PROBLEM REQUIREMENTS> In your copy of the entries, please include no pictures and return every word exactly.

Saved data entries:
• • • •
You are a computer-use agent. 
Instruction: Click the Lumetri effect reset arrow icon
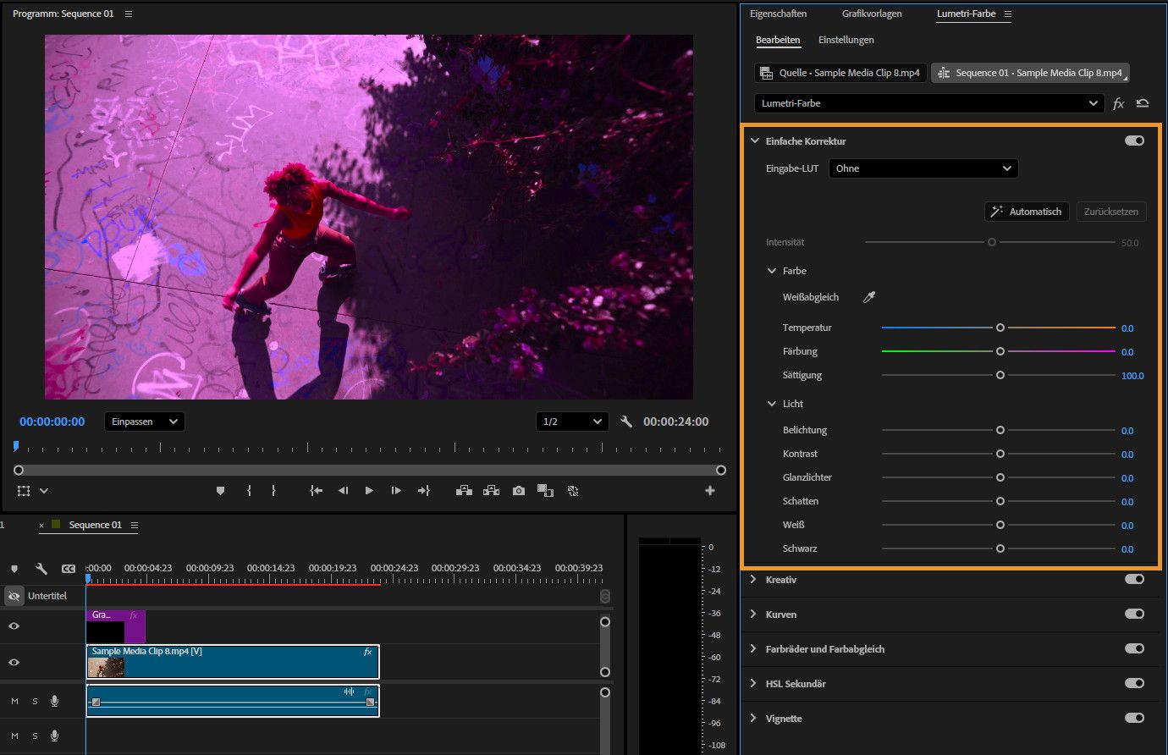pos(1143,103)
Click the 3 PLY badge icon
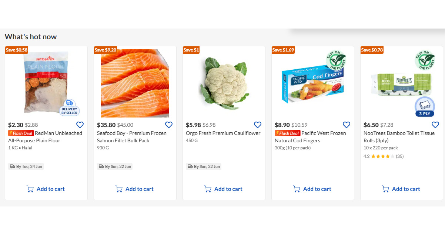The height and width of the screenshot is (235, 445). tap(424, 107)
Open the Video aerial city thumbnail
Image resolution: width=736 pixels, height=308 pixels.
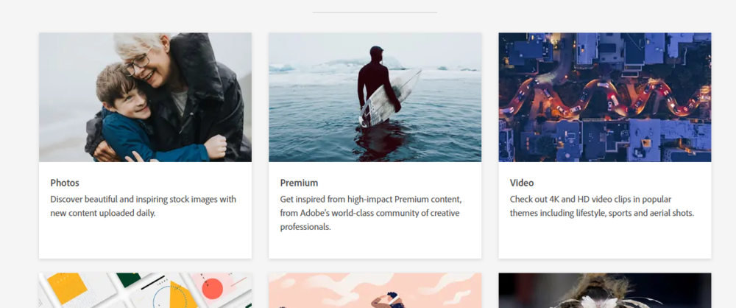[604, 97]
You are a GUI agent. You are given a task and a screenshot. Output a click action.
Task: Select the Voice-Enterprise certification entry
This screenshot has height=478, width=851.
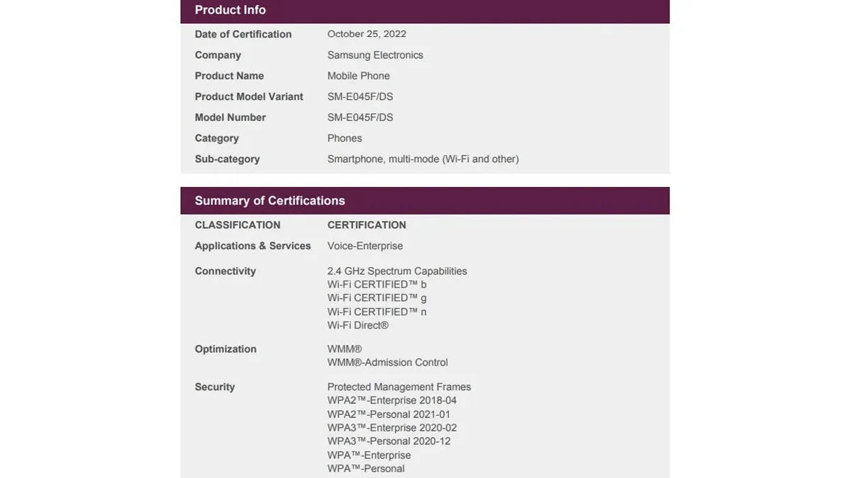pyautogui.click(x=365, y=246)
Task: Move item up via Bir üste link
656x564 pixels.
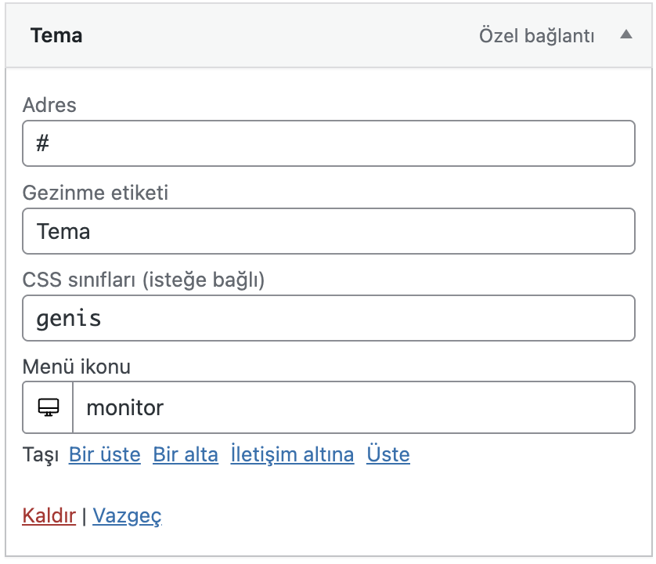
• • • •
REPLY TO THE EXERCISE>
You are a computer-use agent. 
Instruction: Click the Lumetri effect reset arrow icon
pos(1143,103)
Click the 3 PLY badge icon
The height and width of the screenshot is (235, 445). tap(424, 107)
Open the Video aerial city thumbnail
Image resolution: width=736 pixels, height=308 pixels.
[604, 97]
You are a GUI agent. You are given a task and a screenshot. Output a click action.
Task: Select the Voice-Enterprise certification entry
This screenshot has height=478, width=851.
pyautogui.click(x=365, y=246)
Task: Move item up via Bir üste link
656x564 pixels.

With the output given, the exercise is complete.